Rui Fan <1996fan...@gmail.com> 于2023年12月25日周一 19:11写道:

> Hi Zakelly,
>
> Thank you for driving this proposal!
>
> Overall good for me. I have some questions about these names.
>
> 1. How about execution.checkpointing.storage.type instead of
> execution.checkpointing.storage?
>
> It's similar to state.backend.type.
>
> 2. How about execution.checkpointing.local-copy.enabled instead of
> execution.checkpointing.local-copy?
>
> You added a new option: execution.checkpointing.local-copy.dir.
> IIUC, one option name shouldn't be the prefix of other options.
> If you add a new option execution.checkpointing.local-copy,
> flink CI will fail directly.
>
> 3. execution.checkpointing.savepoint.dir is a little weird.
>
> For old options: state.savepoints.dir and state.checkpoints.dir,
> the savepoint and checkpoint are the same level. It means
> it's a checkpoint or savepoint.
>
> The new option execution.checkpointing.dir is fine for me.
> However, execution.checkpointing.savepoint.dir is a little weird.
> I don't know which name is better now. Let us think about it more.
>
> 4. How about execution.recovery.claim-mode instead of
> execution.recovery.mode?
>
> The meaning of mode is too broad. The claim-mode may
> be more accurate for users.
>
> WDYT?
>
> Best,
> Rui
>
> On Mon, Dec 25, 2023 at 5:14 PM Zakelly Lan  wrote:
>
> > Hi devs,
> >
> > I'd like to start a discussion on FLIP-406: Reorganize State &
> > Checkpointing & Recovery Configuration[1].
> >
> > Currently, the configuration options pertaining to checkpointing,
> recovery,
> > and state management are primarily grouped under the following prefixes:
> >
> >- state.backend.* : configurations related to state accessing and
> >checkpointing, as well as specific options for individual state
> backends
> >- execution.checkpointing.* : configurations associated with
> checkpoint
> >execution and recovery
> >- execution.savepoint.*: configurations for recovery from savepoint
> >
> > In addition, there are several individual options such as '
> > *state.checkpoint-storage*' and '*state.checkpoints.dir*' that fall
> outside
> > of these prefixes. The current arrangement of these options, which span
> > multiple modules, is somewhat haphazard and lacks a systematic structure.
★ ★ ★ ★
## Problems and tasks
1. From the configuration thread, list every option name that Rui proposes to use in place of a name in Zakelly's proposal.
2. Answer these questions from the configuration thread:
(a) What is the FLIP number of the proposal under discussion?
(b) According to Rui, what happens if a new option execution.checkpointing.local-copy is added?
(c) Which existing option does Rui say execution.checkpointing.storage.type is similar to?

## Extracted information
★ ★ ★ ★
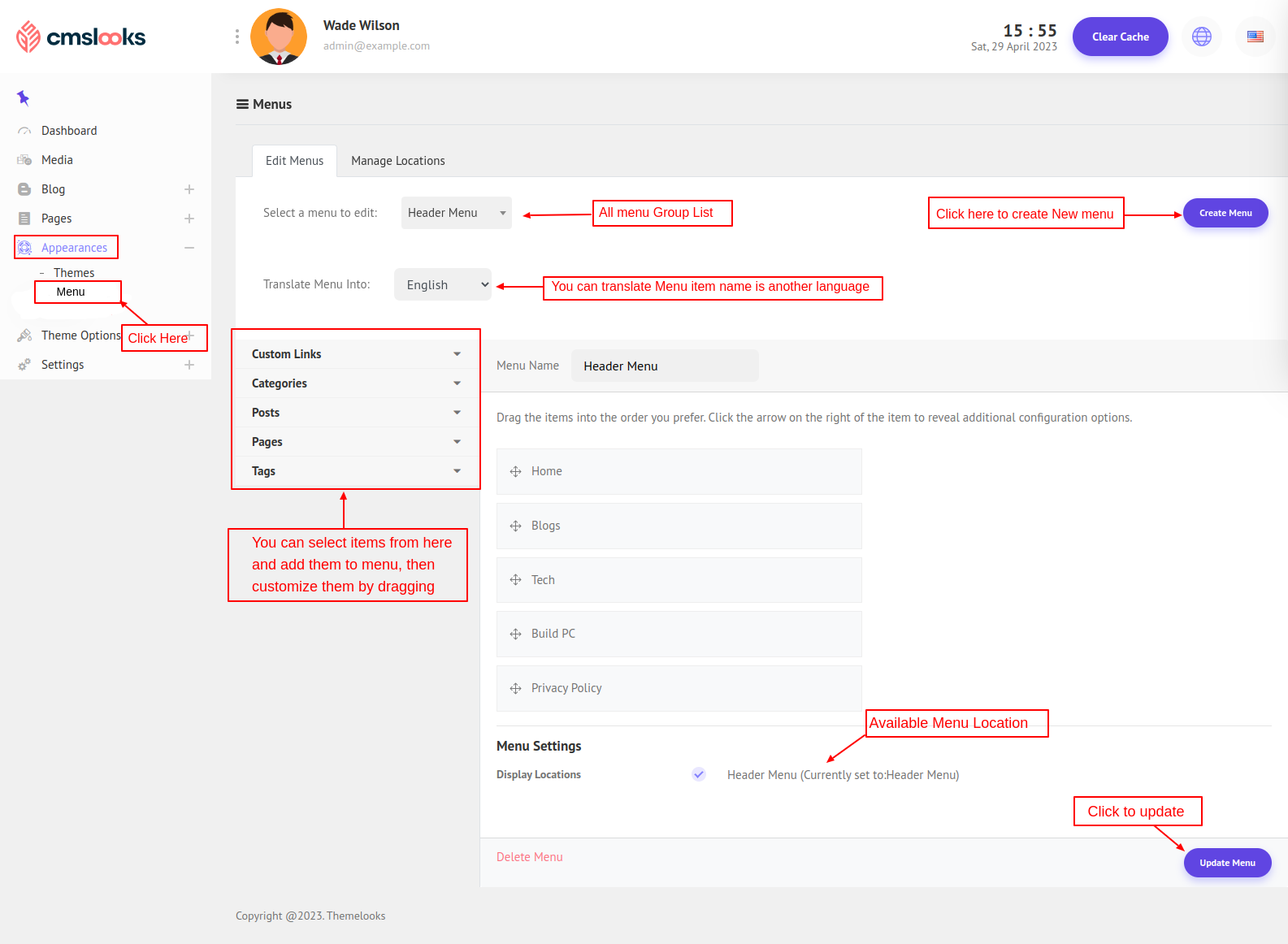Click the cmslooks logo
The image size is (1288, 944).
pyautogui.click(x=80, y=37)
★ ★ ★ ★
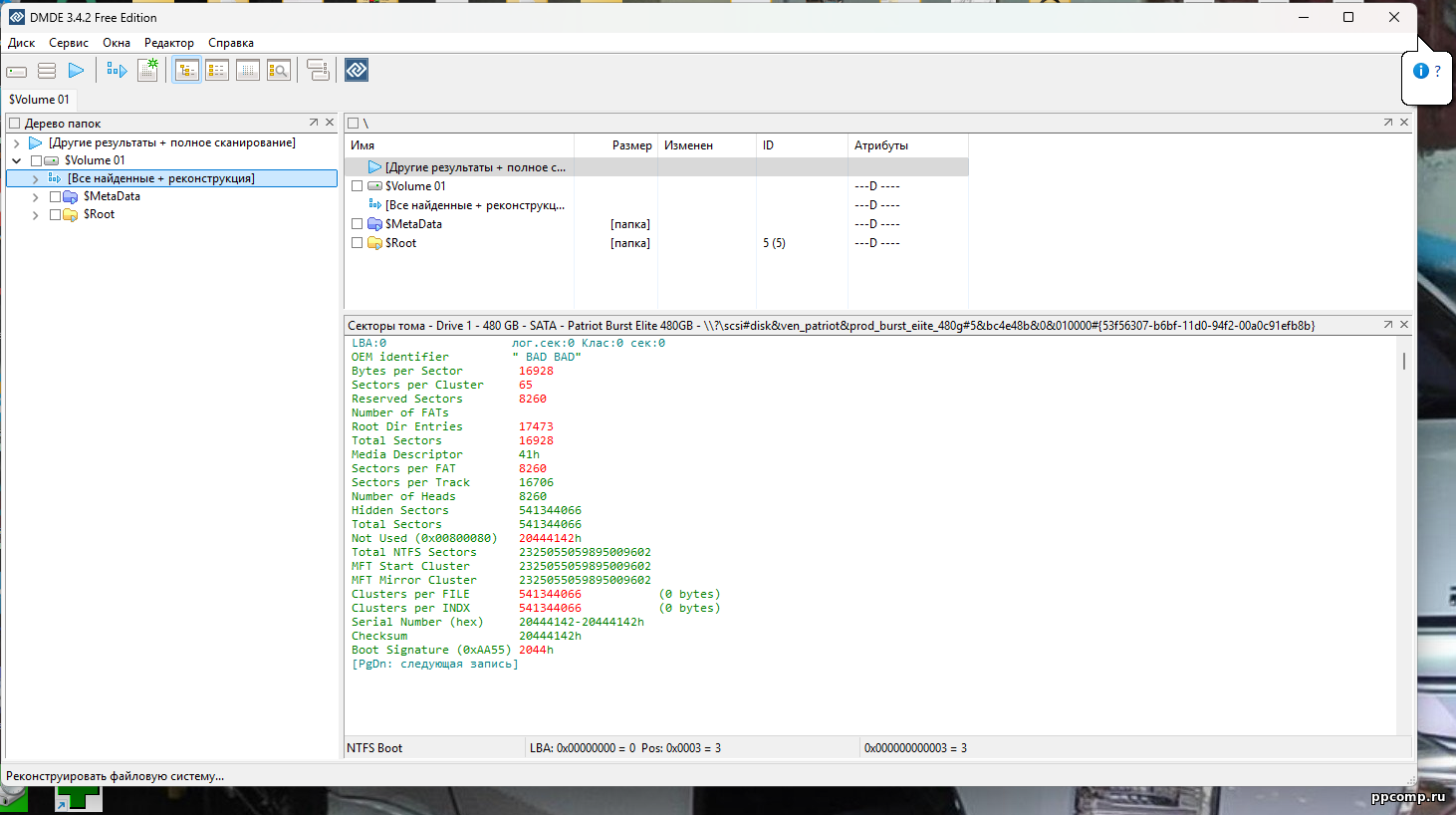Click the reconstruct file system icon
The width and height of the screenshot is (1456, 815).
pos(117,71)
★ ★ ★ ★
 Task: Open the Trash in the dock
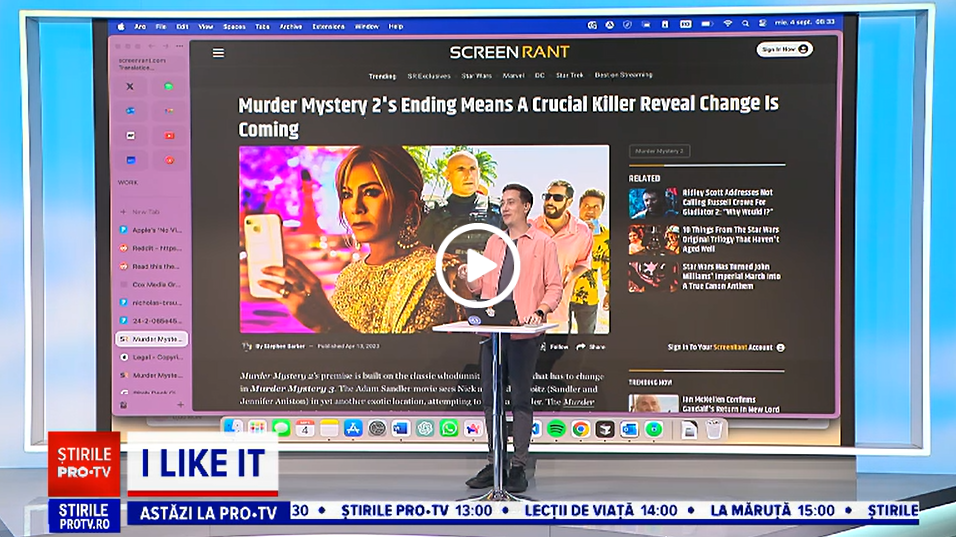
★ ★ ★ ★
## Solved tasks
1.
execution.checkpointing.storage.type
execution.checkpointing.local-copy.enabled
execution.recovery.claim-mode

2.
(a) FLIP-406
(b) Flink CI will fail directly.
(c) state.backend.type